= SELECTED EXTRACT =
>> START

Re: Eliminating tape
Disclosure: I work for Oracle Tape.
You didn't search good enough, or you'd be aware that what you actually needed is a library supporting SDLT or SDLT320 drives (assuming the user had DLTape IV, God help you if they had DLTape III or earlier, but still doable).
In case of Oracle, it would be an SL500 or L180/700 -- both are end of life, but recent enough to actually find drives for in good condition -- those first and second generation SDLT drives are usually in very good working order and assuming you're migrating the data to disk or to new media, even tens of thousands of tapes isn't a scary prospect, since DLTape IV supported at most 40 GB natively per cartridge.
I don't know which DLT generation your user had, but even if you found a DLT-based library, you'd probably have problems with finding HVD SCSI HBAs to attach to the drives. The real reason you could not find a library sporting DLT drives is because it's been end of life for so long that it's obsolete by all modern standards and 99% of customers moved on.
Even if it was a problem getting a Storagetek library for your case, I'm fairly sure Quantum would jump at this chance.
About the retention periods -- you seriously think that using disk drives is going to solve this? Suppose you put it on a MAID array today using state of the art 16 Gbps Fibre Channel, 40 Gbps Ethernet or 3rd generation SAS. Are you sure you're going to be able to access that array in 15 years?

>> END

= YOUR TASK =
Copy out the forum reply on eliminating tape above, word for word and in full.

= ENTRIES =
>> START

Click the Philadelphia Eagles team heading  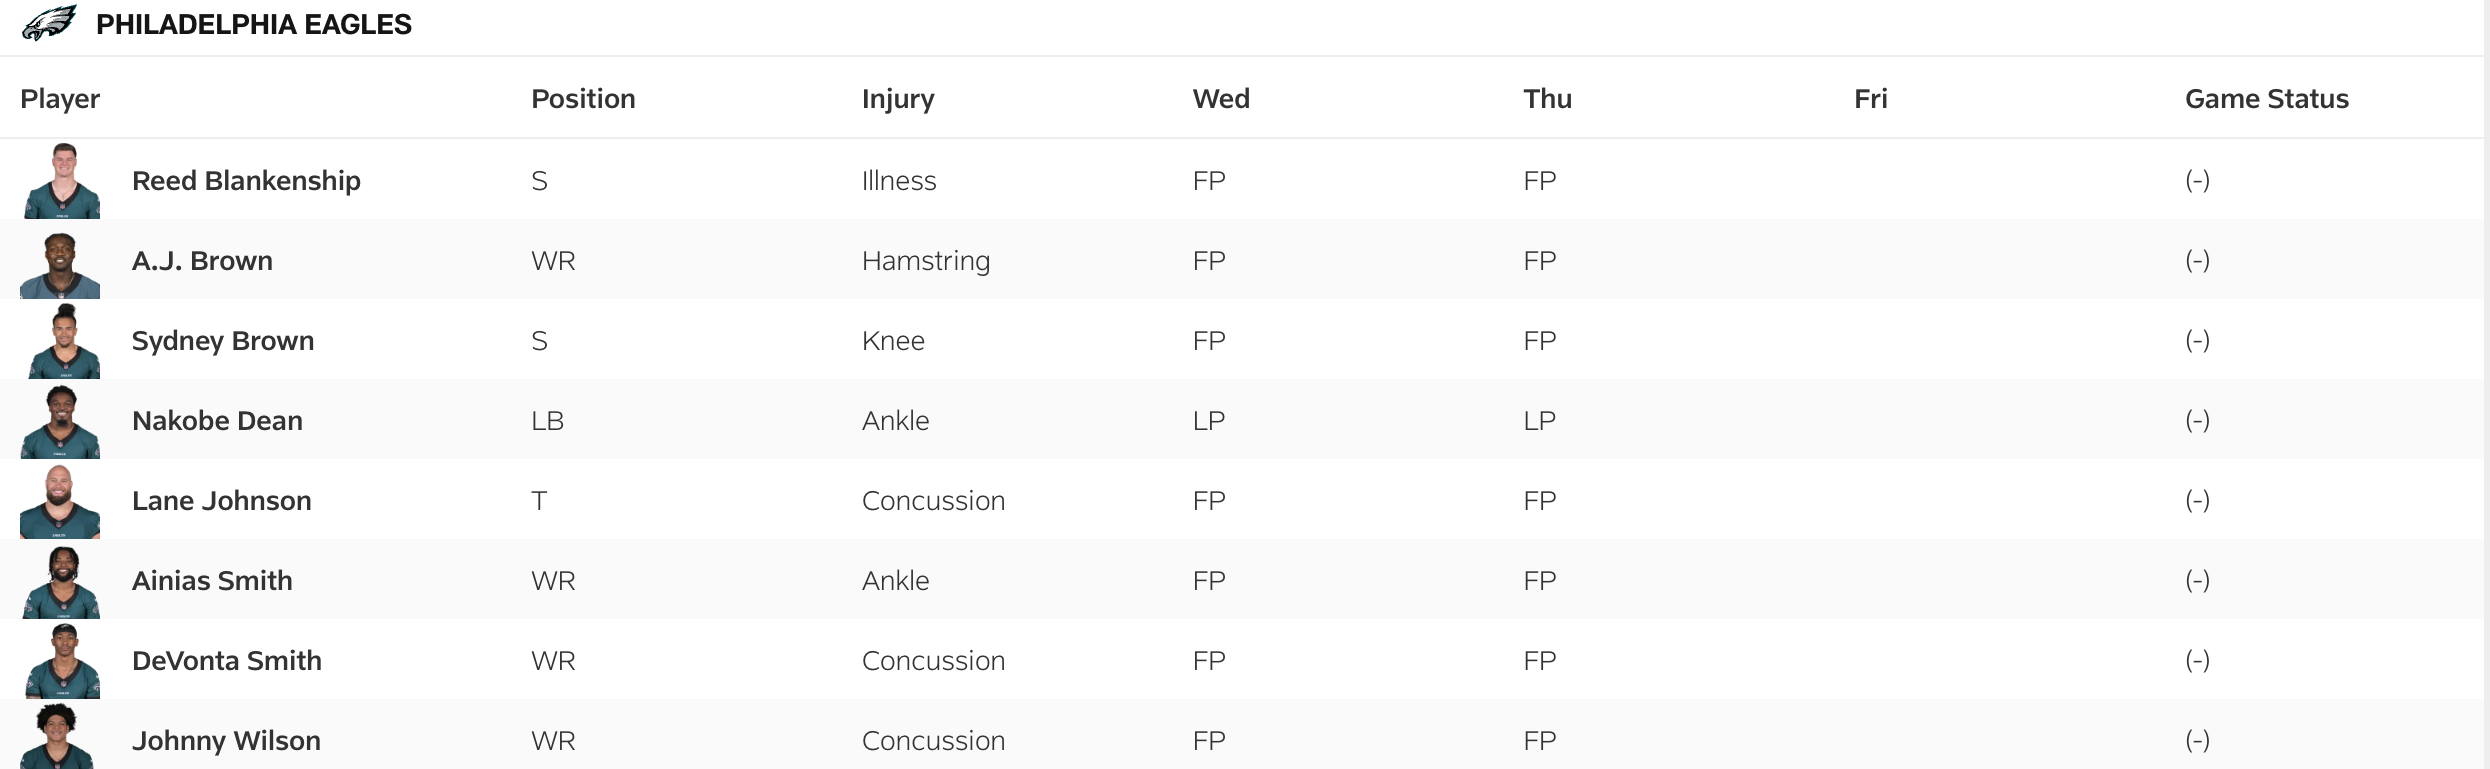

>> END
>> START

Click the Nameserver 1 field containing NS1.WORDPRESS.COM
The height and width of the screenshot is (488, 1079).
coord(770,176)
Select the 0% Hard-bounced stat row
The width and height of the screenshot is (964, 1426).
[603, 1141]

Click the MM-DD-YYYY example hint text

>> END

= SOLUTION BELOW =
Re: Eliminating tape
Disclosure: I work for Oracle Tape.
You didn't search good enough, or you'd be aware that what you actually needed is a library supporting SDLT or SDLT320 drives (assuming the user had DLTape IV, God help you if they had DLTape III or earlier, but still doable).
In case of Oracle, it would be an SL500 or L180/700 -- both are end of life, but recent enough to actually find drives for in good condition -- those first and second generation SDLT drives are usually in very good working order and assuming you're migrating the data to disk or to new media, even tens of thousands of tapes isn't a scary prospect, since DLTape IV supported at most 40 GB natively per cartridge.
I don't know which DLT generation your user had, but even if you found a DLT-based library, you'd probably have problems with finding HVD SCSI HBAs to attach to the drives. The real reason you could not find a library sporting DLT drives is because it's been end of life for so long that it's obsolete by all modern standards and 99% of customers moved on.
Even if it was a problem getting a Storagetek library for your case, I'm fairly sure Quantum would jump at this chance.
About the retention periods -- you seriously think that using disk drives is going to solve this? Suppose you put it on a MAID array today using state of the art 16 Gbps Fibre Channel, 40 Gbps Ethernet or 3rd generation SAS. Are you sure you're going to be able to access that array in 15 years?